Vantage Updated Updated Fri, 2023 November 24 06:08

Headlines

* Dollar strengthens after US labour, consumer sentiment data  

* Traders show first sign of bailing on big Fed rate cut wagers

* OPEC+ struggle over African quotas forces delay to meeting

* Gold drops below $2000 as USD firms, yields recoup losses

FX: USD rebounded from a two-and-a-half month low for a second day off the 200-day SMA at 103.61. The weekly initial jobless claims data printed well below estimates.

EUR fell for a second straight day sliding to allow at 1.0852 before settling at 1.0888. Elevated inflation expectations plus the jobs data boosted the dollar and hurt the major. Focus turns to today’s PMI survey figures.

GBP dropped but rebounded off the 200-day SMA at 1.2450. The Budget revealed a series of tax cuts and other measures to boost growth. But a far more sluggish growth outlook than previously suspected was forecast. Tuesday had seen cable hit a 10-week high against the weaker dollar.

USD/JPY rebounded strongly back to the 50-day SMA at 149.53. This was mainly on the back of the rebounding dollar and yields modestly higher.

AUD consolidated its recent gains after running into resistance at the 200-day SMA at 0.6587. The midway point of the summer decline sits at 0.6584 to reinforce this zone.

Stocks: US equities closed higher with solid gains. The benchmark S&P 500 added 0.41% to settle at 4,556. The tech-heavy Nasdaq finished 0.43% higher at 16,001. The Dow settled 0.53% higher at 35,273. Economic data supported the idea that the economy remains resilient but also the Fed may be done with hiking rates. Stocks have tended to rise into Thanksgiving and into year end. Markets are closed for the holiday on Thursday. Nvidia fell 2.5% a day after the chip giant forecast Q4 revenue above estimates. But it warned US export curbs could lead to a sharp drop in Chinese sales.

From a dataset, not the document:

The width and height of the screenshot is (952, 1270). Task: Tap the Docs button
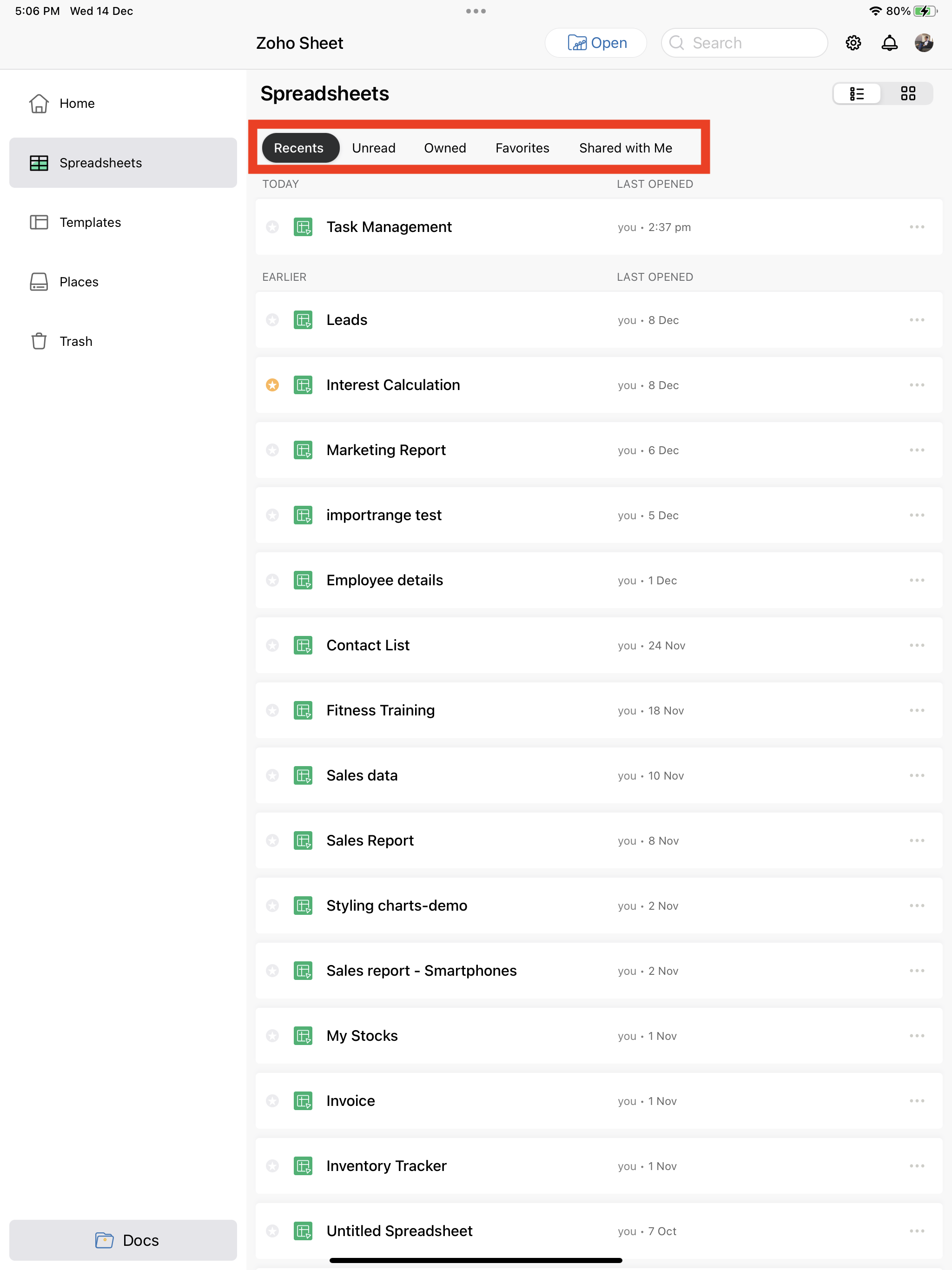(x=123, y=1240)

Asian futures are in the green. APAC stocks trade mixed in Wednesday after the soft Wall Street handover. The ASX 200 was rangebound as tech and consumer sector losses were offset by defensive stock gains.  

Gold dipped below $2000 to settle at $1989. The dollar bounced back while expectations the Fed will pause rate hikes limited the slide in bullion.

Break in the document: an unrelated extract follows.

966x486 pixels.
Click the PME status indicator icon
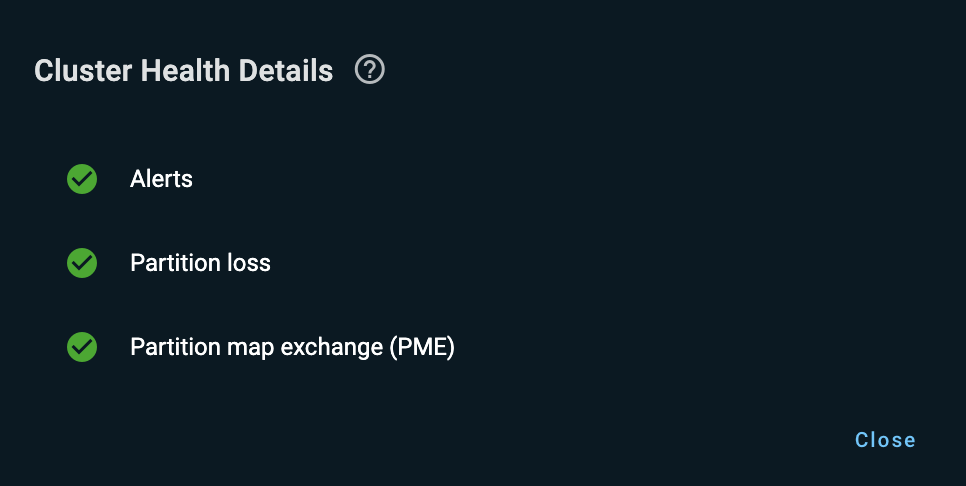tap(82, 347)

Day Ahead PMIs to tick very modestly higher

PMI surveys are important leading indicators and point to the health of the economy going forward. Eurozone flash PMIs are expected to remain in contraction territory but move marginally higher. Manufacturing is forecast at 4.35 from 43.1 previously, services seen at 48.0 from 47.8 and the composite at 46.7, prior 46.5.

Other similar measures like the ZEW surveys have offered a glimmer of hope that the situation may be starting to improve. Commentary on inflation and the growth outlook within the survey period amid disinflationary themes will be digested. Better than expected numbers will perhaps boost sentiment that the worst is over in the eurozone. UK PMIs will also be released with weakness in services expected to keep the composite in check.

Chart of the Day EUR/USD trying to consolidate

The world’s most popular currency major edged up to its highest since August on Tuesday. After falling below 1.05 in early October, the pair surged higher after the softer than expected US CPI data. Support should be seen around the 100- and 200-day SMAs at 1.0791-1.0808. The 50% level sits above here at 1.0862 for initial support. Prices topped out on the 61.8% Fib retrace level of the July decline at 1.0959. An upside PMI surprise could see EUR/USD take another look above 1.09.